Meine Damen und Herren, lassen Sie mich so abschließen: „Die Ideen von heute sind die Taten von morgen“, hat Thomas Mann zu Recht gesagt.

(Zuruf des Abg. Dr. Salomon Bündnis 90/Die Grü- nen)

Kennen Sie Thomas Mann?

(Abg. Dr. Salomon Bündnis 90/Die Grünen: Das ist doch der Möbelfabrikant aus Karlsruhe!)

Freilich sollten wir uns über die Schwierigkeiten der Umsetzung keine Illusionen machen.

Ich zitiere noch einen Schriftsteller, den Sie vielleicht weniger kennen; ich habe das Glück gehabt, ihn noch persönlich kennen zu lernen, Arthur Koestler, der eine hochinteressante Biografie hat. Arthur Koestler hat darauf hingewiesen: Alle großen Erfindungen, alle großen Werke sind das Resultat einer Befreiung, nämlich der Befreiung von der Routine des Denkens und des Tuns.

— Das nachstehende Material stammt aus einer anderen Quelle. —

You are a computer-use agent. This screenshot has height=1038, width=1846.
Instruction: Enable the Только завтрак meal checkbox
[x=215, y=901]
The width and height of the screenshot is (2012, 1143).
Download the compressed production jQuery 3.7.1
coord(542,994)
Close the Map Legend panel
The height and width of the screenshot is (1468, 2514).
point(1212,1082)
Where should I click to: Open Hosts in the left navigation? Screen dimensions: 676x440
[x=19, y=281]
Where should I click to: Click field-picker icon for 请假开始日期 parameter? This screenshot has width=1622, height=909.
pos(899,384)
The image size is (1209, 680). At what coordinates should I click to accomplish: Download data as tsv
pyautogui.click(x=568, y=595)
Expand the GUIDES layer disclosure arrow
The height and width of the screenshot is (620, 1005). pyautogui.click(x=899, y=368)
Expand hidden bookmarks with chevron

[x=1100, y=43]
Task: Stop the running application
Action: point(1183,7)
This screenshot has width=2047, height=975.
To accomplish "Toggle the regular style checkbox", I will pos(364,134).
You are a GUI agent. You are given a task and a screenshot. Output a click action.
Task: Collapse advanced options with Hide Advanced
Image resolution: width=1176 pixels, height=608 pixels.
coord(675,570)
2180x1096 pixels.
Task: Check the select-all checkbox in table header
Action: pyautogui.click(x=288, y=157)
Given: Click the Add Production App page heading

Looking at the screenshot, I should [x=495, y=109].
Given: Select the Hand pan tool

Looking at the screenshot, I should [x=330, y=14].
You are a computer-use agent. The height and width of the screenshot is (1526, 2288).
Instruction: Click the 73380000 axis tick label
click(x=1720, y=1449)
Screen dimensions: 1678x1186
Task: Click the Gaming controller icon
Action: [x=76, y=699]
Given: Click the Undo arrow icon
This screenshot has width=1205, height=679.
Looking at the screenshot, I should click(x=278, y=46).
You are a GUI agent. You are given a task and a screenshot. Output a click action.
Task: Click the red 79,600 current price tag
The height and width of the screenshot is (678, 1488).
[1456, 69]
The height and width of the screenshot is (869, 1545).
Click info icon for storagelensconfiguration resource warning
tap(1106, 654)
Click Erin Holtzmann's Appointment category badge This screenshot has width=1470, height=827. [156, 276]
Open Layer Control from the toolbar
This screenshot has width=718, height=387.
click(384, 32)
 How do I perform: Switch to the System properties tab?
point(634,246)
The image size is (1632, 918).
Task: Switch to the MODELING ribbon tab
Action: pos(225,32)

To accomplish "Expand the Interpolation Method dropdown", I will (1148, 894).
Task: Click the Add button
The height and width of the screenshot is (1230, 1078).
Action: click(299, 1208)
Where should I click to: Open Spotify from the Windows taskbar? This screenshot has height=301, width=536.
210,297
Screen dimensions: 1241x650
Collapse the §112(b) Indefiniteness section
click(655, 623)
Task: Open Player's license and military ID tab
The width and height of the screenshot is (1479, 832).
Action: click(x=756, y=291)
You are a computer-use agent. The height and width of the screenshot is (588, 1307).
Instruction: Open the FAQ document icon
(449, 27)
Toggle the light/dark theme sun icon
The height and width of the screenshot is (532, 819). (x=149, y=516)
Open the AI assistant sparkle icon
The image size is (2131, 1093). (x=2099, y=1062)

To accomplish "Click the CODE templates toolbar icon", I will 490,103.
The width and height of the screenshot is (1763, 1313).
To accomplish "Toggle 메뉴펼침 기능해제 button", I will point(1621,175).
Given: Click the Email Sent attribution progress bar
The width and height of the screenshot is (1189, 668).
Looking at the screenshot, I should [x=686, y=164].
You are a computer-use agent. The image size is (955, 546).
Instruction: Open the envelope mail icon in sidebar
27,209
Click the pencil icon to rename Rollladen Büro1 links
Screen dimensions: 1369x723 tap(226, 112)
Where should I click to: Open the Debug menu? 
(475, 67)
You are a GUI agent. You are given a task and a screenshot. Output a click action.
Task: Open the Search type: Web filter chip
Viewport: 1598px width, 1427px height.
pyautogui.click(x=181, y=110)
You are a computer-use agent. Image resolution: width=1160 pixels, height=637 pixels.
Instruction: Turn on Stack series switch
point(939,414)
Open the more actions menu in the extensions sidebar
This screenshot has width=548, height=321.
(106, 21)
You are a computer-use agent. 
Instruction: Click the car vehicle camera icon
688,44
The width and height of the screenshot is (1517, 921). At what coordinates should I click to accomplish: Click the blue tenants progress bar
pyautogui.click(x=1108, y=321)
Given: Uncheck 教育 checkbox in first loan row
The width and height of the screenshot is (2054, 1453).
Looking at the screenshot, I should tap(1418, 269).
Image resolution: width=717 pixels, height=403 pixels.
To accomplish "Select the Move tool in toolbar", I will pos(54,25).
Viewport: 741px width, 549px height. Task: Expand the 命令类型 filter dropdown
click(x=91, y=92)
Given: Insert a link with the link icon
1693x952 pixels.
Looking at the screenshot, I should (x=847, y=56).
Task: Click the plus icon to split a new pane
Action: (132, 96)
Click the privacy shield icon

(Abg. Dr. Salomon Bündnis 90/Die Grünen: Die Kalendersprüche werden immer besser!)

Meine Damen und Herren, dieser Satz trifft mein Verständnis von Innovation und mein Bestreben, die Hochschulen dazu zu animieren, ihren Freiraum, der größer ist, als er je in der Geschichte war, für die Befreiung des Denkens und des Tuns vom bisher Gewohnten zu nutzen.